The user can inform Clara OCR about any of these properties for
the current symbol, just selecting the desired value on the
corresponding button (click it one or more times). The pattern
type, however, is read-only by default. To allow changing its
value, use the "pattern types are read-only" entry on the
"Options" menu.
In most cases, Clara OCR will compute automatically the
properties of each symbol, so it's not required to set them
manually. But just like the transliterations, Clara OCR will need
some initial information, so the user must identify some symbols
as being bold or italicized.
Merge tuning
------------
merge internal fragments
merge pieces on one same box
merge close fragments
recognition merging
learned merging
Complex procedures
------------------
To OCR an entire book is a long process. Perhaps along it a
problem is detected. Bad choice of skeleton computation
parameters, or a bad page contaminating the bookfont, some files
loss due to a crash, etc. How to solve them?

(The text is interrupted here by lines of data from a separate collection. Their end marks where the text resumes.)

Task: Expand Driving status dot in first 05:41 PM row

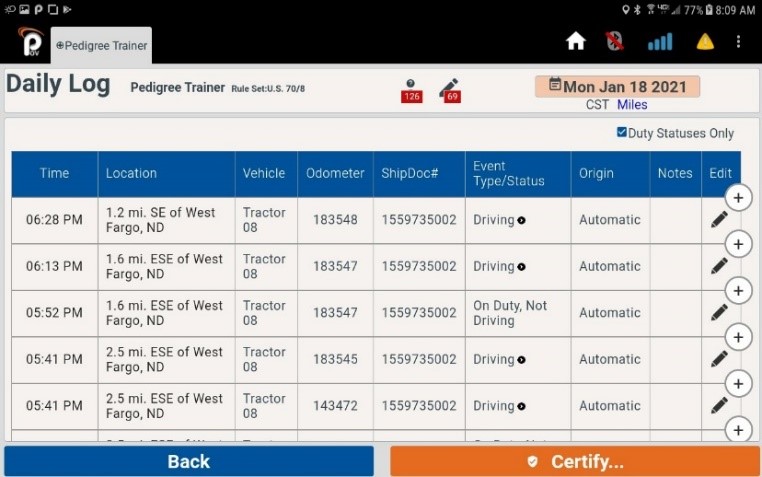Action: (x=522, y=360)
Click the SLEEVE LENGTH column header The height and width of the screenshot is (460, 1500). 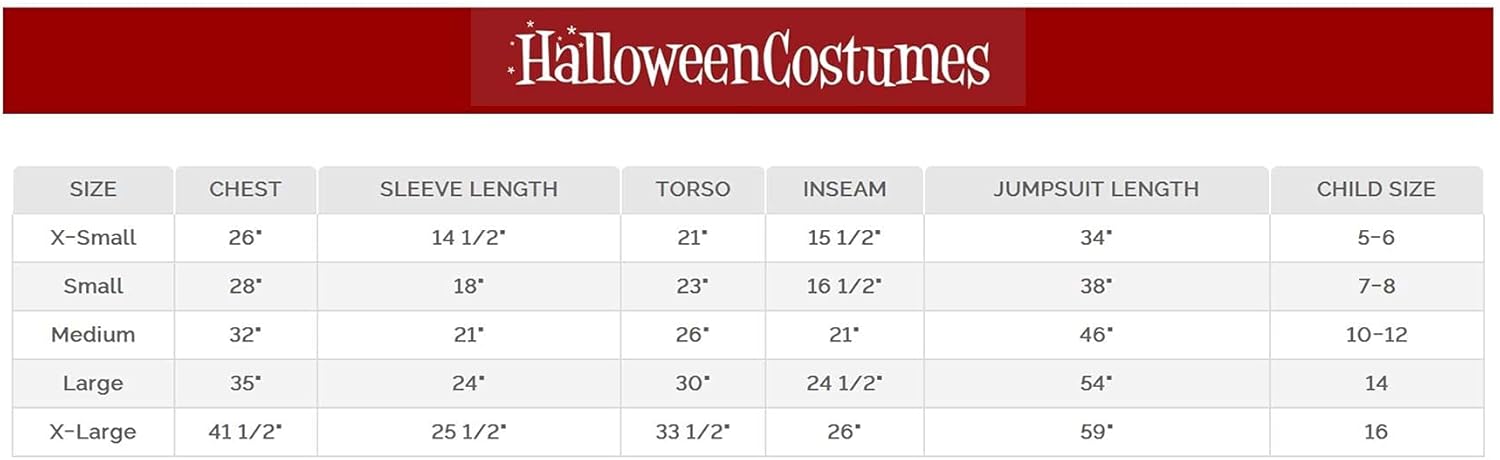468,189
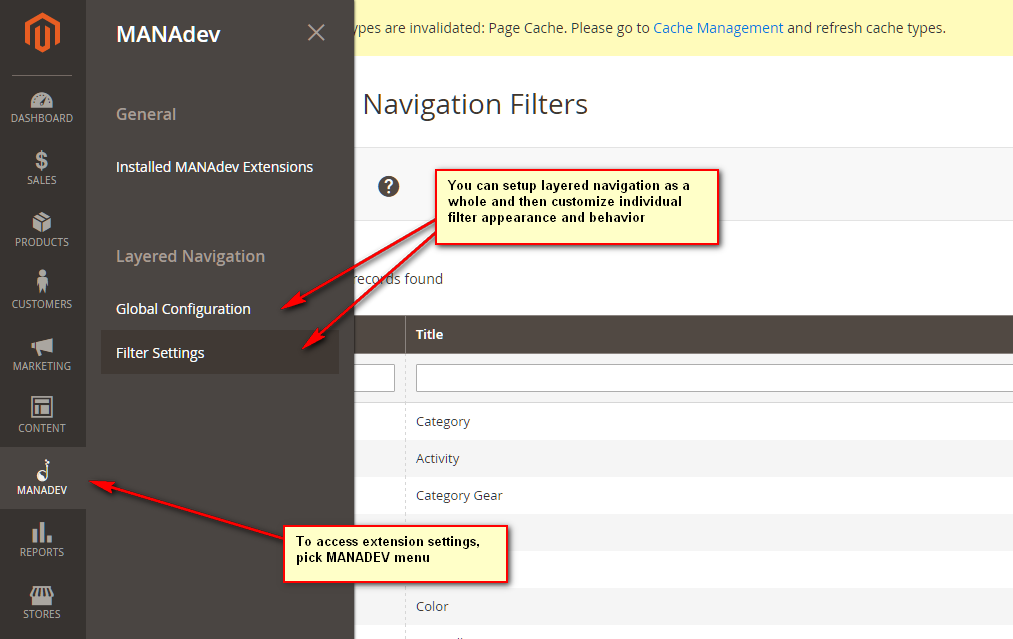This screenshot has width=1013, height=639.
Task: Choose Filter Settings menu item
Action: (160, 353)
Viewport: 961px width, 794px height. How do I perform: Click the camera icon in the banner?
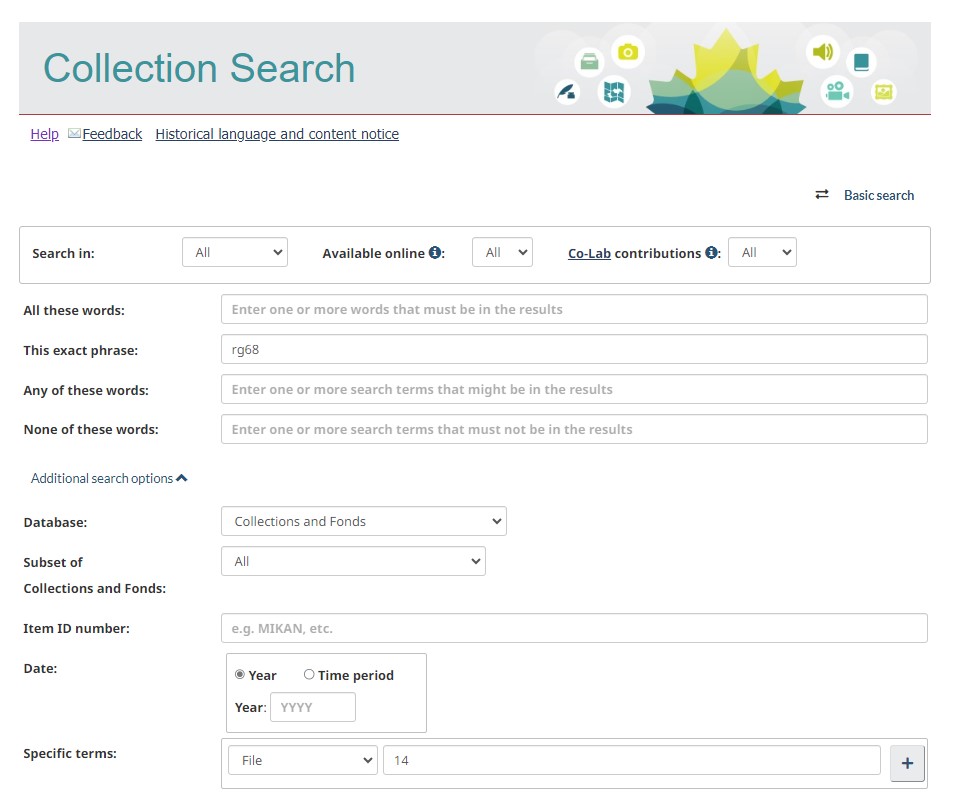(627, 52)
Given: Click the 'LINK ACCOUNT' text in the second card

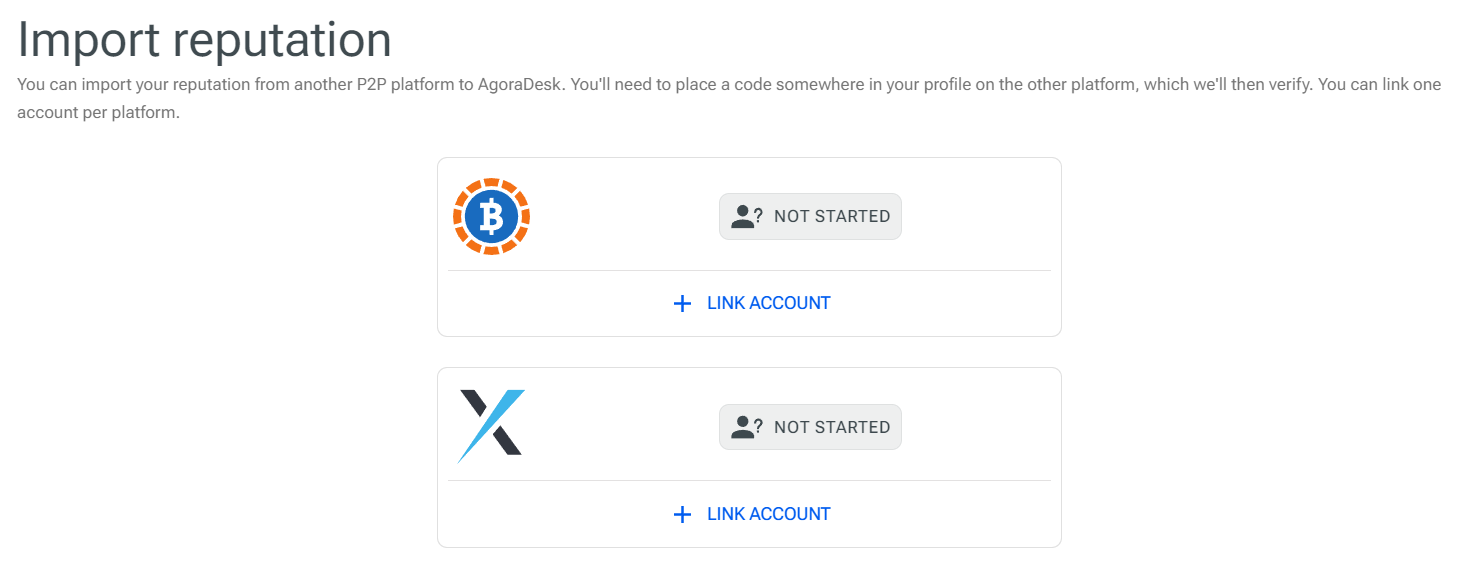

Clara OCR does not offer currently a complete set of tools to
solve all these problems. In some cases, a simple solution is
available. In others, a solution is expected to become available
in future versions. This session will depict some practical
cases, and explain what can be done and what cannot be done for
each one.
Fixing transliterations
-----------------------
Fixing pattern transliterations
Fixing symbol transliterations
Removing patterns and synchronizing pages
-----------------------------------------
Removing references to that pattern
on the loaded page
on other pages
on the patter types
Removing a page
---------------
From the stats presented by the PAGE (LIST) tab it's possible to
detect problems on specific pages. A low factorization may be a
simptom of a bad choice of brightness for that page. In such a
case, it's probably a good idea to remove completely that page.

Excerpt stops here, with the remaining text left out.